Task requirements | Could you reproduce verbatim everything in the records below, from the line containing "Click BlackSignature checkmark" through the end of the records?

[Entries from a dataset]
# # # #

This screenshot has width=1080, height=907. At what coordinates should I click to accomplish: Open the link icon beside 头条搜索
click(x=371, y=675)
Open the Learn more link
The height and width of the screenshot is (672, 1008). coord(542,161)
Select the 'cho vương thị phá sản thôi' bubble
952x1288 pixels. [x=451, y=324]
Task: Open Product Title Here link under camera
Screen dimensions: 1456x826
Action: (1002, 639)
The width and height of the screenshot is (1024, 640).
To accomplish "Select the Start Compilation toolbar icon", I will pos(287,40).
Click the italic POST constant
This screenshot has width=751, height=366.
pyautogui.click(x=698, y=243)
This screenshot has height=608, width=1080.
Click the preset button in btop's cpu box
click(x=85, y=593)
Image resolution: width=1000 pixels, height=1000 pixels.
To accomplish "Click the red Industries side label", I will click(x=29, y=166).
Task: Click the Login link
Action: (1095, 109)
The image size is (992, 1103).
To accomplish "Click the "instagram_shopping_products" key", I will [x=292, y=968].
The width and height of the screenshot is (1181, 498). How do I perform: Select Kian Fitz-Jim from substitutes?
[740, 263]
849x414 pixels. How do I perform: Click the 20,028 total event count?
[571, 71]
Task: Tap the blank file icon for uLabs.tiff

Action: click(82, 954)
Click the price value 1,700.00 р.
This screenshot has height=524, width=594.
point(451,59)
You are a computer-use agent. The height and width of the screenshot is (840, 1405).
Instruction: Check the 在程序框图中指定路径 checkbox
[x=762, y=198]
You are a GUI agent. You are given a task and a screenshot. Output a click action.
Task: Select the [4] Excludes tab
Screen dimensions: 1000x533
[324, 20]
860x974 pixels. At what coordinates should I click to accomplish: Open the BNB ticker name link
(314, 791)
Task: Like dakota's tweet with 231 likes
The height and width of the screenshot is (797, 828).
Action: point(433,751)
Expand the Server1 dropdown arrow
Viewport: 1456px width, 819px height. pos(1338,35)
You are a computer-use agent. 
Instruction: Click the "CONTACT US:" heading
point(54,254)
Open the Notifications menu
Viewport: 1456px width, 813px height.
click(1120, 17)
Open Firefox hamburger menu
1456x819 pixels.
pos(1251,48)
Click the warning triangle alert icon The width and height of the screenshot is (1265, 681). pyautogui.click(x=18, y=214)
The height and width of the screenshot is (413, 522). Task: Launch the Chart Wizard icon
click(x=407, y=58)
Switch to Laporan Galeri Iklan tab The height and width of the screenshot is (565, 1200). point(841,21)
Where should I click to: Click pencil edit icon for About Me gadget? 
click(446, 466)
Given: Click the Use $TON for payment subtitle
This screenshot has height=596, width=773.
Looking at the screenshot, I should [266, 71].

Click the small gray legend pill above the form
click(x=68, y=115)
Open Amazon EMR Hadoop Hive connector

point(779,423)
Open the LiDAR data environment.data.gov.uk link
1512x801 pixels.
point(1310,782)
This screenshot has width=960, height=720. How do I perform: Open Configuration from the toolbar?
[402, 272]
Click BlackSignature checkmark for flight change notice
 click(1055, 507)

# # # #

Response to this task |
Click BlackSignature checkmark for flight change notice
 click(1055, 507)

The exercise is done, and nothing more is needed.